■ TASK REQUIREMENTS: Leave out the images and set down the records below exactly.

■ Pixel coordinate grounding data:
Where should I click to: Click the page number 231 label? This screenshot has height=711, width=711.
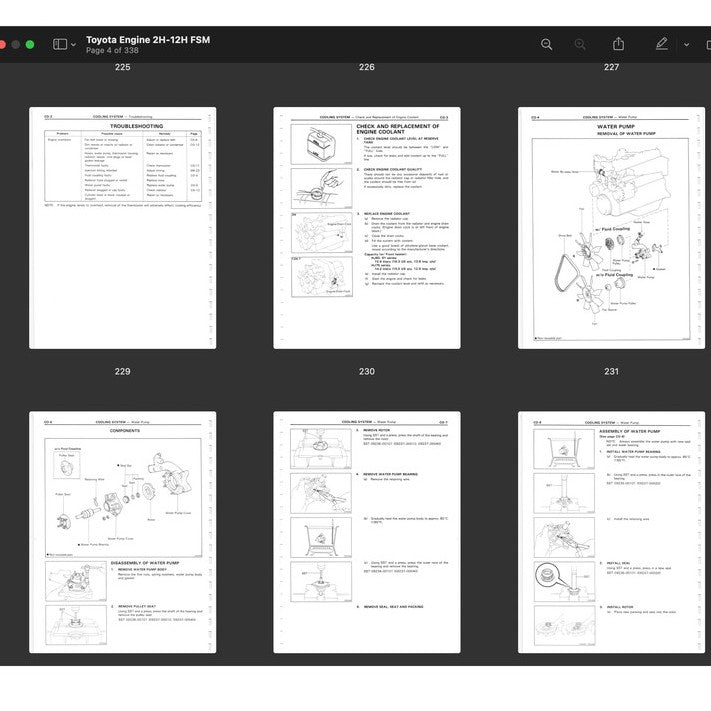(x=611, y=371)
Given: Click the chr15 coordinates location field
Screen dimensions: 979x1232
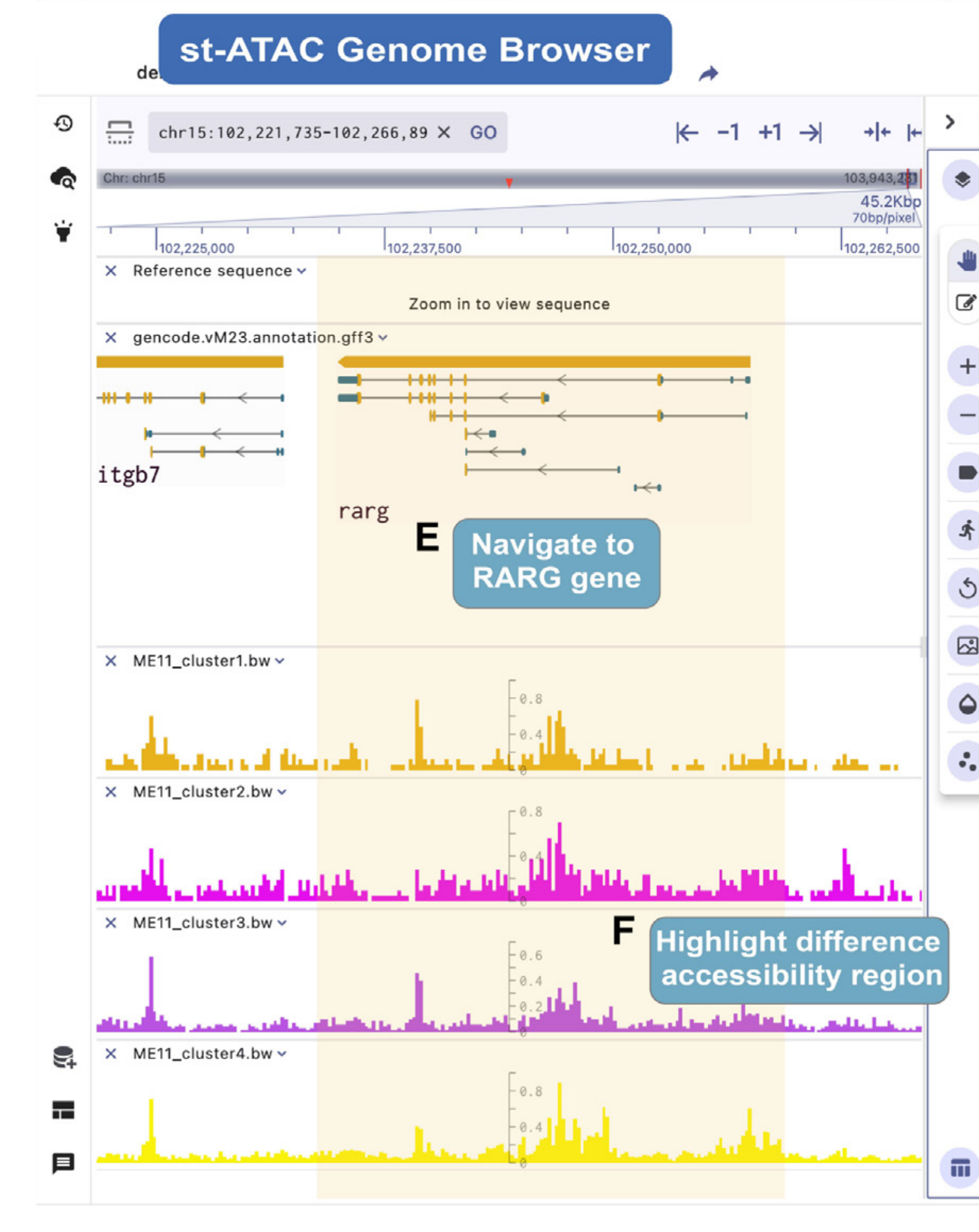Looking at the screenshot, I should (292, 132).
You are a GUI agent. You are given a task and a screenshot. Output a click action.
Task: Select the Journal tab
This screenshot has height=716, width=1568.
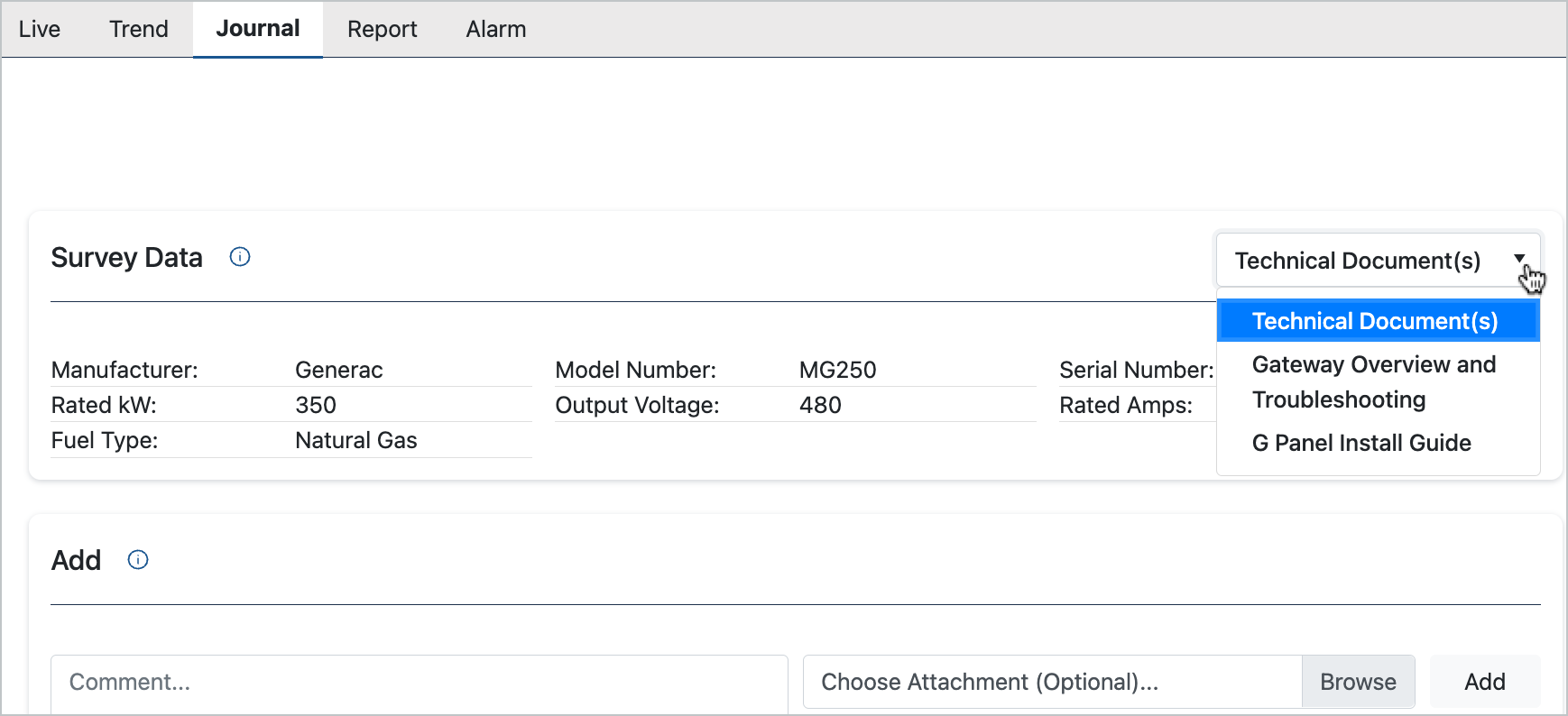258,29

■ SOLUTION FOR THIS PROBLEM:
Where should I click to: Click the page number 231 label? This screenshot has height=711, width=711.
(x=611, y=371)
Given: Click the chr15 coordinates location field
Screen dimensions: 979x1232
Looking at the screenshot, I should (292, 132).
You are a GUI agent. You are given a task and a screenshot. Output a click action.
Task: Select the Journal tab
This screenshot has height=716, width=1568.
258,29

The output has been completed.